One of WSDOT’s proposals for night time noise mitigation? Give residents earplugs. You heard right. WSDOT’s approach to mitigating night time noise during Montlake 520 construction is to offer the absolute minimum. Their ideas include:
Provide earplugs and white noise machines to residents near the project area.
Install temporary sound dampening drapes for residents.
Provide hotel rooms for residents during high impact or extremely noisy operations.
We need to tell the city that this is NOT OK. Speak up now on WSDOT’s proposed Noise Variance for SR520 Montlake Phase Construction.
WSDOT’s previous noise variance was dismissed on a technicality. Now WSDOT has refiled the noise variance request. We need to be heard as a community (again) and tell the city this is not okay.
What You Can Do: ATTEND THE MEETING THIS THURSDAY
Public Meeting – Seattle Department of Construction and Inspections
February 15, 2018
4:30 p.m. – 7 p.m.
University of Washington – Kane Hall
4069 Spokane Lane
Seattle, WA 98105
Parking
Paid parking is available at the Central Plaza Garage. Parking permits are available at any campus gatehouse for $10.Paid street and lot parking is available on local streets near UW campus.
What You Can Do: SEND COMMENTS BY FEBRUARY 20
Comment on the Noise Variance request by February 20th to:
- Email:prc@seattle.gov (please include project #3030792 in the subject line)
- Mail: SDCI, PRC, P.O. Box 34019, Seattle, WA, 98124-4019 (please reference project # 3030792)
More background from the Montlake Community Club…
On Jan. 17, 2018, WSDOT resubmitted the SR 520 Montlake Phase noise variance application to the Seattle Department of Construction and Inspections (SDCI). WSDOT resubmitted the application to provide more accurate public notice based on the location of known nighttime construction and staging areas. The technical analysis in the application has not changed. SDCI has now published the resubmitted application on its website, and has launched a new comment period for the application, Jan. 25 – Feb. 20. The Montlake Phase nighttime noise variance application is available on SDCI’s Land Use Information Bulletin (Project #3030792).
Public meeting on February 20th –
We are finding the location and the time to be an impediment for a lot of people. The Montlake Community Club has suggested finding a time and location that will draw people to attend, not drive them away. We fear that poor attendance will give the impression that no one cares. Quite the opposite is true. Please show up if you care about this issue.
WSDOT has and is persistently insistent on providing the absolute minimum noise mitigation possible for an extended period of time. That WSDOT is suggesting in their application that offering residents earplugs is a valid mitigation measure shows a complete lack of care of the impacts that those near the work zone, in an urban environment, will endure.
If one of the City’s mandates is to preserve its neighborhoods, the noise variance, in its current form, should be rejected.
We cannot be more vocal about this: the acceptance of the variance request prior to the RFI being issued is premature.
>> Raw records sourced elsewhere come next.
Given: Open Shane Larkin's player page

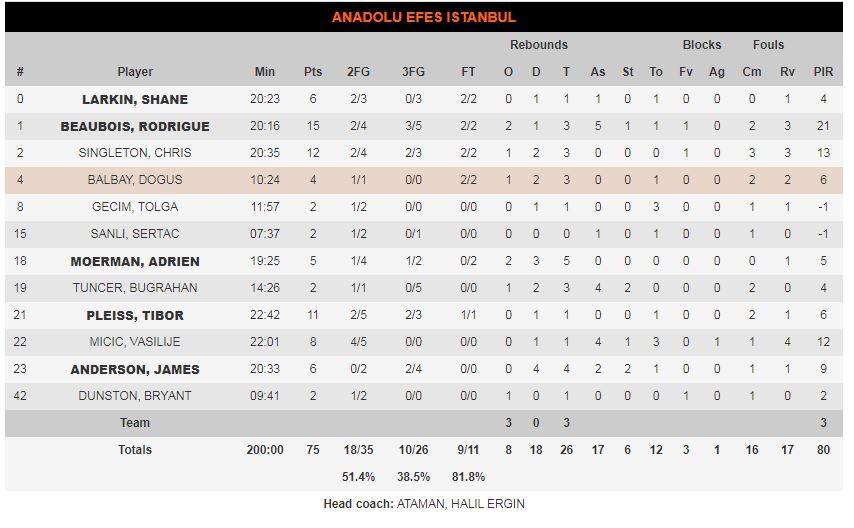Looking at the screenshot, I should [x=135, y=100].
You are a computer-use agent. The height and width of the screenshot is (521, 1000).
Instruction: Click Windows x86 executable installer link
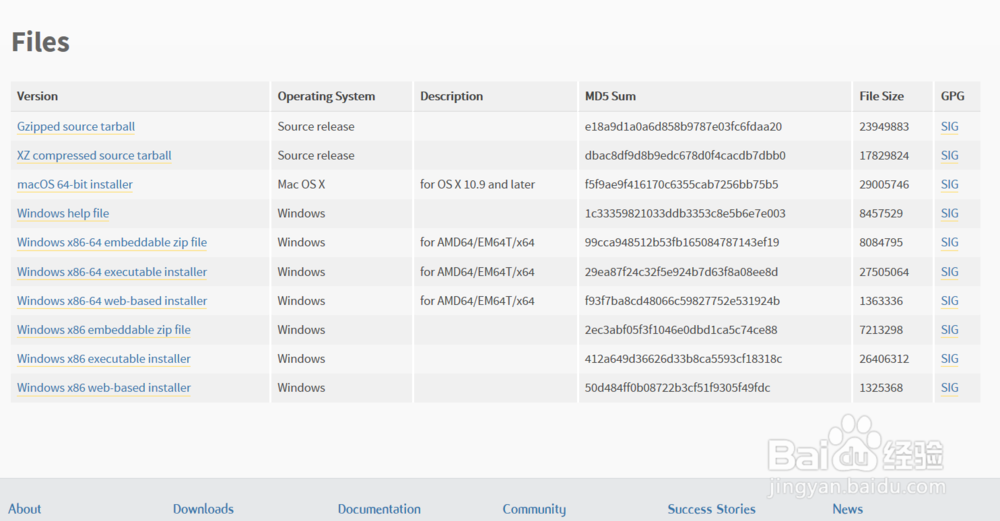click(x=104, y=359)
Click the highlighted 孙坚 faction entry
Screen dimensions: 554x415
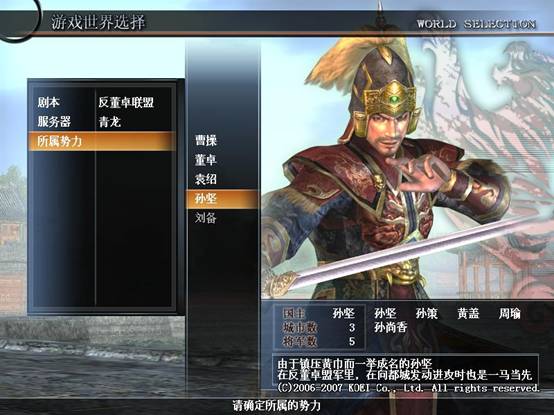coord(222,198)
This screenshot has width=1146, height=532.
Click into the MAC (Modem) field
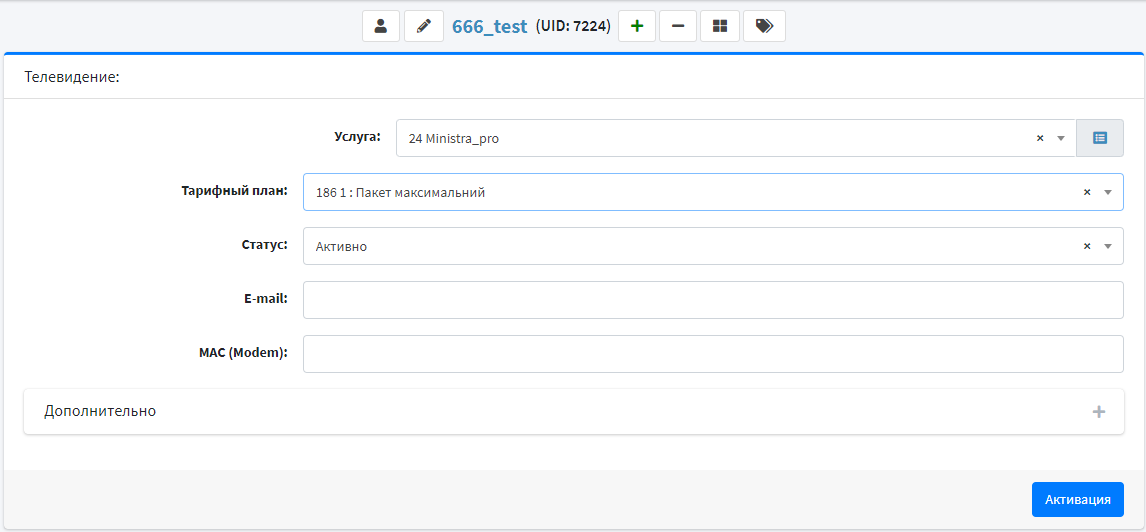point(712,354)
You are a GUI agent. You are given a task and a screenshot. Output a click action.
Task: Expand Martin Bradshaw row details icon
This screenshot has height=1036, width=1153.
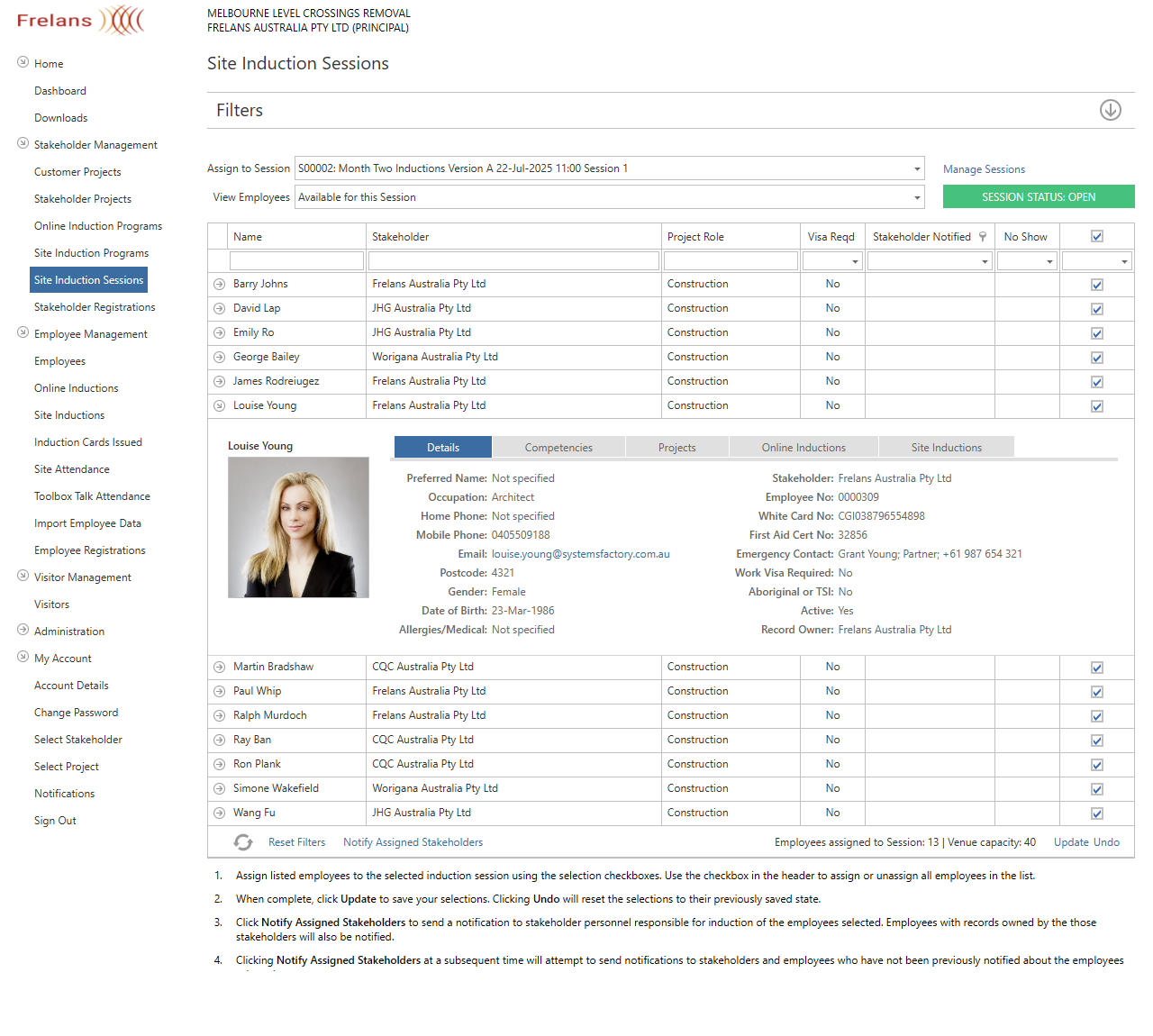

If need is actually established and a mitigation plan by the selected Design/Build Contractor has submitted with an opportunity to accept Public comment, only then should a permit be issued. The concept of a multi-year blanket permit is unacceptable.
Tasha Irvine says
Thank you for the extra fodder for my email to the city. Just FYI, here’s the corrected link:
https://www.transmountain.com/news/2017/innovative-shrouds-will-reduce-pile-driving-
noise
Steve Hauschka says
The Montlake Community must insist that WSDOT include detailed descriptions of what, if any, pile-driving noise reduction equipment will be used on site to curtail above ground noise levels that will otherwise make Montlake unlivable.
If the best available sound mitagation strategies are not already a critical component of the construction plan, WSDOT needs to explain why..
Existing strategies that apparently abate 65 – 95% of pile-driving sound are available and should be used, see:
https://www.transmountain.com/news/2017/innovative-shrouds-will-reduce-pile-driving-noisesee
Of course these are more costly than WSDOT’s brilliant plans for earplugs and sound-abating curtains, which include the unfortunate human downsides of curtailing normal conversations and in-home ambiance for the project’s duration.
Effective noise reduction equipment should be just as important as high quality steel, concrete, and construction methods, and thus should be an equal component of the project costs.
If this is “too costly” WSDOT needs to raise more money, rather than torturing Montlake.